Wirtschaftliche Auswirkungen

Die gesetzliche Vorgabe der Vorratsdatenspeicherung verursacht bei den Netzbetreibern jährliche Betriebskosten (Investitions- und Unterhaltskosten) in schätzungsweise dreistelliger Millionenhöhe. Diesen Kosten stehen keine Einnahmen oder Vergünstigungen durch den Staat gegenüber, somit ist der Kostenträger der Vorratsdatenspeicherung allein der Telekommunikationskunde. Der Staat profitiert durch Mehrwertsteuermehreinnahmen für Kosten, die er selbst verursacht hat.

Durch die unverhältnismäßig hohe Belastung der kleinen Anbieter ergeben sich erhebliche Wettbewerbsverzerrungen und direkte Wettbewerbsvorteile für die großen Netzbetreiber.

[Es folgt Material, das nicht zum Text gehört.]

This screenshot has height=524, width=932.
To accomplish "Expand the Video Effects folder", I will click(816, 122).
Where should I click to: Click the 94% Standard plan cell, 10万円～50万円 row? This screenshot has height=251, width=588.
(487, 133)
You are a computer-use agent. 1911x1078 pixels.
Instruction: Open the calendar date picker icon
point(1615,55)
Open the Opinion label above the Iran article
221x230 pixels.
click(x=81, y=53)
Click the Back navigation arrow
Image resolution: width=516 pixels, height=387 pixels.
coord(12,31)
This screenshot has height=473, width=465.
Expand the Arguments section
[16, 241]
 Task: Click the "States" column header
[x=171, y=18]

Des Weiteren hemmt und verhindert die Vorratsdatenspeicherung die Entwicklung kostengünstiger Telekommunikationssysteme und somit Preissenkungen für den Verbraucher.

 

Welche konstitutionellen Regeln werden verletzt?

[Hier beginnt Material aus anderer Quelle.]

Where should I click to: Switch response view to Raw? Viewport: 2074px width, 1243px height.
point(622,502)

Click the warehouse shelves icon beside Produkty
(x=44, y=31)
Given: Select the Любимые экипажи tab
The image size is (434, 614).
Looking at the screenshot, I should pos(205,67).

Die Erfassung der Verbindungsdaten könne „nicht als vereinbar mit den Bestimmungen der Verfassung und der Europäischen Menschenrechtskonvention erachtet werden“.

Juristisch wird argumentiert, die Vorratsdatenspeicherung verstoße gegen die Grundrechte der Kommunizierenden und der Telekommunikationsunternehmen. Es liegt ein Verstoß gegen das Brief-, Post- und Fernmeldegeheimnis und das Recht auf Achtung des Privatlebens und der Korrespondenz, gegen die Meinungsfreiheit und gegen das Recht auf Achtung des Eigentums.

 

„Du bist Terrorist“

Alexander Lehmann hat unter dem Titel “Du bist Terrorist” die einstige Werbekampagne “Du bist Deutschland” parodiert und als satirisches Video ins Netz gestellt. In einer Minute und 59 Sekunden beschreibt es polemisch und pointiert die Neuerungen der Inneren Sicherheit in den vergangenen Jahren in Deutschland und zeichnet das Bild eines Staates, in dem jeder überwacht wird. Das allein war kein Problem. Wenige Tage nach der Veröffentlichung meldete sich bei dem Studenten aus Hamm die erste Anwaltskanzlei und forderte, den Film aus dem Netz zu nehmen. Der Vorwurf der Werbeagentur, die die Kanzlei vertrat: Er verletzte Markenrechte. Nachdem diese Klagedrohung im Internet noch viel mehr Aufmerksamkeit erregte und zu diversen Medienberichten unter anderem hierbei ZEIT ONLINE geführt hatte, rückte die Agentur von ihrer Drohung ab.

„Der Datenhamster“

 

Demonstrationen

a) in Deutschland

Eine der größten Demonstrationen mit etwa 20.000 Teilnehmern fand am 07. September 2013 in Berlin mit dem Namen „Freiheit statt Angst“ statt. Dabei wurden die Demonstranten von Polizisten mit Handvideokameras gefilmt.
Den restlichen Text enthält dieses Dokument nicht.